Toxicity of Djalkmara Billabong water to local aquatic organisms: Pre-release biological testing for the 2002-2003 Wet season

2003

Internal Report 422
Hogan A
Supervising Scientist Division
Department of the Environment, Water, Heritage and the Arts

About the report

Djalkmara Billabong is a natural water body located on the Ranger Uranium Mine site. It plays an important role in mine water management as it is used as a reservoir for low-level contaminated water and natural run-off prior to release into Magela Creek. During the wet season each year, toxicity tests using local aquatic species are undertaken on billabong water due for release. The results of these tests allow for the calculation of safe dilution levels to ensure the protection of downstream ecosystems.

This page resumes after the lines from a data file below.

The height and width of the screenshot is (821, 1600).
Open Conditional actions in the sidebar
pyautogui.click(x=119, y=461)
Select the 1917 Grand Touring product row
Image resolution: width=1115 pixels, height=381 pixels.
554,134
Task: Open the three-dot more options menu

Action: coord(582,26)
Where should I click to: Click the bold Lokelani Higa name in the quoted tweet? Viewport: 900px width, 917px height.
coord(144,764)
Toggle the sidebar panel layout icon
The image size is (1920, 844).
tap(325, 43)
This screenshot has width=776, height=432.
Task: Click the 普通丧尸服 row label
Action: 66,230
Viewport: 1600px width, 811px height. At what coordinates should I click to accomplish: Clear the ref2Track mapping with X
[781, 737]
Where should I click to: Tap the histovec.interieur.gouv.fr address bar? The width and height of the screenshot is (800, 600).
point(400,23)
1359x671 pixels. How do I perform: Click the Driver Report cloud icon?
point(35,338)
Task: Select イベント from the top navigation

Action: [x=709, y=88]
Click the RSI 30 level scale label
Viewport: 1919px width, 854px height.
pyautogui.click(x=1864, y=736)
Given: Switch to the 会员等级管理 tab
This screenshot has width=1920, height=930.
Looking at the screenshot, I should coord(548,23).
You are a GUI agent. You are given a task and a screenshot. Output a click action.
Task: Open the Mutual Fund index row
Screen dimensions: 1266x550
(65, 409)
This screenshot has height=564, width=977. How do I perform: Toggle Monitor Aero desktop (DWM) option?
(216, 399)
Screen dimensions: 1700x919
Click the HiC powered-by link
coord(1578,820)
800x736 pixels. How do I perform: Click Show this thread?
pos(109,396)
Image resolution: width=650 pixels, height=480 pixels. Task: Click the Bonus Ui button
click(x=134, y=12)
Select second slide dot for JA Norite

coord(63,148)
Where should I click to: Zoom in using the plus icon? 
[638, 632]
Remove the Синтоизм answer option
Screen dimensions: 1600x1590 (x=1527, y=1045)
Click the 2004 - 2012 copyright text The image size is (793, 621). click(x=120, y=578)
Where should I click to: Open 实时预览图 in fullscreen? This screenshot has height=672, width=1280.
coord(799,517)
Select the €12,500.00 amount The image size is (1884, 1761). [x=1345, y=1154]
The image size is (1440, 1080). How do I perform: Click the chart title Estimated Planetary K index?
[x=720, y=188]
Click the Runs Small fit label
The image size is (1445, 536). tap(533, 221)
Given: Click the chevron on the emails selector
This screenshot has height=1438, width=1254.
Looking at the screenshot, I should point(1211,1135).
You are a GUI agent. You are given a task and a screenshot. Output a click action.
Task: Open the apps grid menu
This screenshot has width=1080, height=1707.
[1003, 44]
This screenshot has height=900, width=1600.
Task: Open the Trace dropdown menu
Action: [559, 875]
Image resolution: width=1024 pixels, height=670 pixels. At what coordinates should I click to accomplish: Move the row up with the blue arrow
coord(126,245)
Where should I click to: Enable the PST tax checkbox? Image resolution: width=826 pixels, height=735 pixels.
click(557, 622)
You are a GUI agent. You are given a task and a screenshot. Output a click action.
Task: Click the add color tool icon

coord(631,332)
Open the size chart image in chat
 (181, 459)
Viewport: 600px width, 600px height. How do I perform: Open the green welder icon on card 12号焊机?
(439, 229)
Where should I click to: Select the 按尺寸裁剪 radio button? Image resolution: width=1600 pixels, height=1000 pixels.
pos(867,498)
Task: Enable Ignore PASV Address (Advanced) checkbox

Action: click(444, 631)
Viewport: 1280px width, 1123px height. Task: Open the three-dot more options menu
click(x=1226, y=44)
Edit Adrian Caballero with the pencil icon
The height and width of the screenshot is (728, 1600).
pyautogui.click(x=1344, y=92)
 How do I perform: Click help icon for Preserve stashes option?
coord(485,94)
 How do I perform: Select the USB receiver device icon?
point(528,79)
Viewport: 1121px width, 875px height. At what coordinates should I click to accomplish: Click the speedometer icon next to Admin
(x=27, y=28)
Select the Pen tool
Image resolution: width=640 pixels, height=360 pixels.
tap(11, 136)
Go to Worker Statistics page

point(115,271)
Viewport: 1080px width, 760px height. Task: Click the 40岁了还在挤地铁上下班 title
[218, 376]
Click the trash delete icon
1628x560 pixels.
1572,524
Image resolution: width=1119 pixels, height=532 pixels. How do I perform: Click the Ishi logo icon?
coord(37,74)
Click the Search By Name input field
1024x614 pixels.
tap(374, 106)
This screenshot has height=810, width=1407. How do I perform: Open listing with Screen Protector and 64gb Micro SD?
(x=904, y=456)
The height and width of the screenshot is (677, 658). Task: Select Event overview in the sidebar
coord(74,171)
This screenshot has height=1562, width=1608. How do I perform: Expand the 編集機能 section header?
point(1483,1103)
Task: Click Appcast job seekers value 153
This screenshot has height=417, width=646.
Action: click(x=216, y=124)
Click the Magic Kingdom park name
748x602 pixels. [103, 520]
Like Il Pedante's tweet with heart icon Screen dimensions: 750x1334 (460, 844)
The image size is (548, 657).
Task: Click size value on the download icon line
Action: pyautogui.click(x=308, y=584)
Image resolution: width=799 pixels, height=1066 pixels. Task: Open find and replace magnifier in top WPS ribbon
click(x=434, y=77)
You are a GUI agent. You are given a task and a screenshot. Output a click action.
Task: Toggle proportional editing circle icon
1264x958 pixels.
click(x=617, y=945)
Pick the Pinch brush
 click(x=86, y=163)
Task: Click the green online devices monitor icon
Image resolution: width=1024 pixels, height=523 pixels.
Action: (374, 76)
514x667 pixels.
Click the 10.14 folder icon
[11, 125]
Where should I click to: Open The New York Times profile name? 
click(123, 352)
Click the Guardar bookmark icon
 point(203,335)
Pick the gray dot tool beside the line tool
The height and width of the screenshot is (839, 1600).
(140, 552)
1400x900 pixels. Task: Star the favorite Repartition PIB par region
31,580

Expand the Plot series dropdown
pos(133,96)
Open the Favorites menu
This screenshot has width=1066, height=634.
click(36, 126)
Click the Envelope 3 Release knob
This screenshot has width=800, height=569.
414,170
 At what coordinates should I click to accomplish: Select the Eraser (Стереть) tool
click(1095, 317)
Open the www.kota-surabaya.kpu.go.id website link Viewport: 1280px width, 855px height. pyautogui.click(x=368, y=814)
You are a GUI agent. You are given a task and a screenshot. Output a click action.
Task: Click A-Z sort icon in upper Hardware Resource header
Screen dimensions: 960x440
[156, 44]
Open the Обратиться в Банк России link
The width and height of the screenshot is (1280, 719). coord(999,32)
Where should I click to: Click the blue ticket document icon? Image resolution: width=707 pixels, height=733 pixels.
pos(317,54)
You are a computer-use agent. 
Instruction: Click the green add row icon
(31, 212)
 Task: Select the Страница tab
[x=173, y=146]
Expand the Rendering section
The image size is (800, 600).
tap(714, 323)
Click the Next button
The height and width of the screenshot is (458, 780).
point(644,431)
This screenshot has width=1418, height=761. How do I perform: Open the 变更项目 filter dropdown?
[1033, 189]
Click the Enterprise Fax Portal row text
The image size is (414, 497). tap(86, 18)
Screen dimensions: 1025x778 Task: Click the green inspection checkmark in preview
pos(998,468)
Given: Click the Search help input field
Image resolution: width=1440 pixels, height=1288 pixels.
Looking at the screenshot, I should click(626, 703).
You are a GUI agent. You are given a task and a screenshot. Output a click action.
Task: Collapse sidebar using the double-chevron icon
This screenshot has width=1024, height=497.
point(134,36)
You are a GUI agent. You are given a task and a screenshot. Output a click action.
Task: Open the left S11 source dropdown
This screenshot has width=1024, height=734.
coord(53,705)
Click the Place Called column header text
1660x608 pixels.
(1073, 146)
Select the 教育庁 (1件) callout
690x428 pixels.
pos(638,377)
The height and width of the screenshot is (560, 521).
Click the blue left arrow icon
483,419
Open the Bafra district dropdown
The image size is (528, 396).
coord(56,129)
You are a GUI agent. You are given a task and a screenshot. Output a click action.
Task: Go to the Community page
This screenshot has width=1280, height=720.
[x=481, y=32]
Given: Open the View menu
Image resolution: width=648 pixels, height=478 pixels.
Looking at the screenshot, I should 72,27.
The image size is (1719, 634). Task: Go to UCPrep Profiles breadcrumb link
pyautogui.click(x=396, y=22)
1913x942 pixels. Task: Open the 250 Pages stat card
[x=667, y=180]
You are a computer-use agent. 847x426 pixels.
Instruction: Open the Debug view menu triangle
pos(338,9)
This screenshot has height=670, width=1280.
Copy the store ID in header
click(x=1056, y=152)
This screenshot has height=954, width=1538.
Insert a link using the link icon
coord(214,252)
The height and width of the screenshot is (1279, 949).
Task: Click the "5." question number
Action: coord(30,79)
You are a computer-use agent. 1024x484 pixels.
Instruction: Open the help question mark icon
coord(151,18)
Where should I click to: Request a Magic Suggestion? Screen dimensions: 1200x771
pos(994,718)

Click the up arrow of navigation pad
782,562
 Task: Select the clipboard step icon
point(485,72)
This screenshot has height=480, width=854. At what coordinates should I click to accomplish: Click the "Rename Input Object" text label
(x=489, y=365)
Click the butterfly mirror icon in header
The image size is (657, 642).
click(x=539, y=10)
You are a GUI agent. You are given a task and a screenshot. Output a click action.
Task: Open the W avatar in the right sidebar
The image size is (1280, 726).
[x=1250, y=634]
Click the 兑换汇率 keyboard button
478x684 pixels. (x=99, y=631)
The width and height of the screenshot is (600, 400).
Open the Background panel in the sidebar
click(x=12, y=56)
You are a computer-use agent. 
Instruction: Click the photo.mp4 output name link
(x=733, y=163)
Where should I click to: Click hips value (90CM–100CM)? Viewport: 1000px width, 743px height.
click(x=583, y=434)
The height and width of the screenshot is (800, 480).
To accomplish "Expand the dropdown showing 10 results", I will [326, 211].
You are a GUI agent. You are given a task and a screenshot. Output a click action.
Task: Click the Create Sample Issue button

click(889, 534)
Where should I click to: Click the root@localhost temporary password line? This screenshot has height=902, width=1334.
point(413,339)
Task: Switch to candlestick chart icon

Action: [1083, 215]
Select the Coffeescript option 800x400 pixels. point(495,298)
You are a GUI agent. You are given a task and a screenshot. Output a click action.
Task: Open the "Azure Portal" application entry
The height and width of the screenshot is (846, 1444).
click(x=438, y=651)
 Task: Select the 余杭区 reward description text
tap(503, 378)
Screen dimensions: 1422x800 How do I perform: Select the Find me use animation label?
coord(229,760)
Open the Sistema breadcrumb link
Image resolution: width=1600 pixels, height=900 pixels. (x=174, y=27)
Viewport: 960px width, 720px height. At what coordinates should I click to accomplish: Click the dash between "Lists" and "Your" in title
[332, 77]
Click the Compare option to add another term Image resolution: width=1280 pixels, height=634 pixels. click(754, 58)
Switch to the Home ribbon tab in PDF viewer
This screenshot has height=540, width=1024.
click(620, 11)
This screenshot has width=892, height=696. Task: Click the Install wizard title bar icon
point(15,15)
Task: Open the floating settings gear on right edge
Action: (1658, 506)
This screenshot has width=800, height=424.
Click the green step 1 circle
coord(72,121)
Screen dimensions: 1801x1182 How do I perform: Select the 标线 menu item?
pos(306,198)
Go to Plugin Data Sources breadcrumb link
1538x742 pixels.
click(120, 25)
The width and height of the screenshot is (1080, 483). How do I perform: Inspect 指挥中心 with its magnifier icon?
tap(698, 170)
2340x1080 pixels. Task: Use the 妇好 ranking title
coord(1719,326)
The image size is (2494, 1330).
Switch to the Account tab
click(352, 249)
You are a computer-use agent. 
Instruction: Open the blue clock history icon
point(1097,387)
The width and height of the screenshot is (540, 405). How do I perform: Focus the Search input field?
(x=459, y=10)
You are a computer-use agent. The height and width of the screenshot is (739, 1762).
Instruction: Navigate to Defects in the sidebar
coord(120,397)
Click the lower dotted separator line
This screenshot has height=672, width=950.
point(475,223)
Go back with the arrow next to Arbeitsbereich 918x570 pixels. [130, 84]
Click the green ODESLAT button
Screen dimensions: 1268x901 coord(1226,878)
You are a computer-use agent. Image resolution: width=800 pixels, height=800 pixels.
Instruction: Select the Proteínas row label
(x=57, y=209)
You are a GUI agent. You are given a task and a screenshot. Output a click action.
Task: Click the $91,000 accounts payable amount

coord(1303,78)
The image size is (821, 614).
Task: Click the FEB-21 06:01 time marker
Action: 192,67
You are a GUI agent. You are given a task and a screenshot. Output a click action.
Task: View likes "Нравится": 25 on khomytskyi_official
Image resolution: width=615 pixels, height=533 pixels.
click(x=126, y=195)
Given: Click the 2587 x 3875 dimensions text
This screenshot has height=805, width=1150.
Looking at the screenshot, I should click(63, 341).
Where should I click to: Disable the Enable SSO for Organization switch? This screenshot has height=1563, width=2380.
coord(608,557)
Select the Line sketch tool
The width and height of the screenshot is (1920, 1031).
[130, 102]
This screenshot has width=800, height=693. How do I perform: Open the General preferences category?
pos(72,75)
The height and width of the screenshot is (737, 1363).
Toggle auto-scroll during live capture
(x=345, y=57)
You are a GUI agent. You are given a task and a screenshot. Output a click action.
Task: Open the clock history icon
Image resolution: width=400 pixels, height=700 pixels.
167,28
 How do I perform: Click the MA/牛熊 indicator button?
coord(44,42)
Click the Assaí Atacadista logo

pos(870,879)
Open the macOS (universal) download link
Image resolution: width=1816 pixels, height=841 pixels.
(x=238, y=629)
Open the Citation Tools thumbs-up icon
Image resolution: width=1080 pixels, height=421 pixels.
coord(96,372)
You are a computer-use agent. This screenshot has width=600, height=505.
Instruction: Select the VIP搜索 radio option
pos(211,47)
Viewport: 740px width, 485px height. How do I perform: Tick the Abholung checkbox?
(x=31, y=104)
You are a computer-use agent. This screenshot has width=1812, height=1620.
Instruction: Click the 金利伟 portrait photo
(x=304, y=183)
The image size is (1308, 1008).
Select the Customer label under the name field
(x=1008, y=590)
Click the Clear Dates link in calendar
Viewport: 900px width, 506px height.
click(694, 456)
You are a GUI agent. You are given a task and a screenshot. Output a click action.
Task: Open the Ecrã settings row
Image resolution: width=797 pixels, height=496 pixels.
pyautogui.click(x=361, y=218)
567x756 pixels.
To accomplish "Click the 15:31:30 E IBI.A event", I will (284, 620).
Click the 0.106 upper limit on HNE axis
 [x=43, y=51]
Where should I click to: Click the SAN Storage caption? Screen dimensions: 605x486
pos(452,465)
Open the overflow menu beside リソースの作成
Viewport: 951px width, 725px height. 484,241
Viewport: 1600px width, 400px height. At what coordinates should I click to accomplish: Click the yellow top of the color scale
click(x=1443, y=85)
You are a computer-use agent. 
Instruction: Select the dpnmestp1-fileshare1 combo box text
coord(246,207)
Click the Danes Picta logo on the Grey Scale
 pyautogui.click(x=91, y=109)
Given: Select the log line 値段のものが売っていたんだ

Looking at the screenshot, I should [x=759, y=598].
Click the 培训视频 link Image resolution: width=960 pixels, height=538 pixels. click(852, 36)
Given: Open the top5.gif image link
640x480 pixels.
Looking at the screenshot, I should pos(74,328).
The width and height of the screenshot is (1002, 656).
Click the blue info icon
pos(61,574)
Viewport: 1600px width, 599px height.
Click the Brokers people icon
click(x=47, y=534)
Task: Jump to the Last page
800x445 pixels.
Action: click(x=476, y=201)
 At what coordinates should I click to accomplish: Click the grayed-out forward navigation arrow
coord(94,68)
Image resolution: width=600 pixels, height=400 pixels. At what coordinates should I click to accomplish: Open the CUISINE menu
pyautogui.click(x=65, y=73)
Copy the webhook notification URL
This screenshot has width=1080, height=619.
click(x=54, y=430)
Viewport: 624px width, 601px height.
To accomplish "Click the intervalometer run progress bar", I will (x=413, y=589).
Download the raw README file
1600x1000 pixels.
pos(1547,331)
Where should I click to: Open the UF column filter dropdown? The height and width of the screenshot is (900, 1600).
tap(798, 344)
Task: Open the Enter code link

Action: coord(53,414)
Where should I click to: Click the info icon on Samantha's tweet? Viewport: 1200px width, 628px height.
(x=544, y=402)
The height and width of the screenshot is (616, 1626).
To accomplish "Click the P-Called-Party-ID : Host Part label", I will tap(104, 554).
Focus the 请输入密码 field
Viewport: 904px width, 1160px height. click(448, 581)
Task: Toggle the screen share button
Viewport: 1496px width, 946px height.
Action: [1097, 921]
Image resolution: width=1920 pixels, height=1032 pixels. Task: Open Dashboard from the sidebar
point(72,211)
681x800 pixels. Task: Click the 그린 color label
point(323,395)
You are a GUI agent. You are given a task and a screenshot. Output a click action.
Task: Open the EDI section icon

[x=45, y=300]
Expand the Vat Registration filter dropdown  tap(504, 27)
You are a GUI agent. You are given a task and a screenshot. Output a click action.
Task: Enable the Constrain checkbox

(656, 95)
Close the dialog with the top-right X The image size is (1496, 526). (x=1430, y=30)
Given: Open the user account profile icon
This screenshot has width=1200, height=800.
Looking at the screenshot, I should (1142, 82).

Tests protocols using the local species Moinodaphnia macleayi (Cladoceran), Hydraviridissima (green hydra) and Mogurnda mogurnda (purple spotted gudgeon), were developed at eriss for this purpose, and have been used in recent years to assess release water toxicity (Allison et al 1991, McBride et al 1991, Markich & Camilleri 1997). An embryo mortality test using Melanotaenia splendida inornata was developed and used routinely from 1996–1999 by Ranger environmental staff.

Safe dilution concentrations are calculated by taking the No-Observed-Effect-Concentration (NOEC) of the most sensitive species tested and dividing this by a safety factor of 10, as recommended in the ANZECC/ARMCANZ Water Quality Guidelines (2000).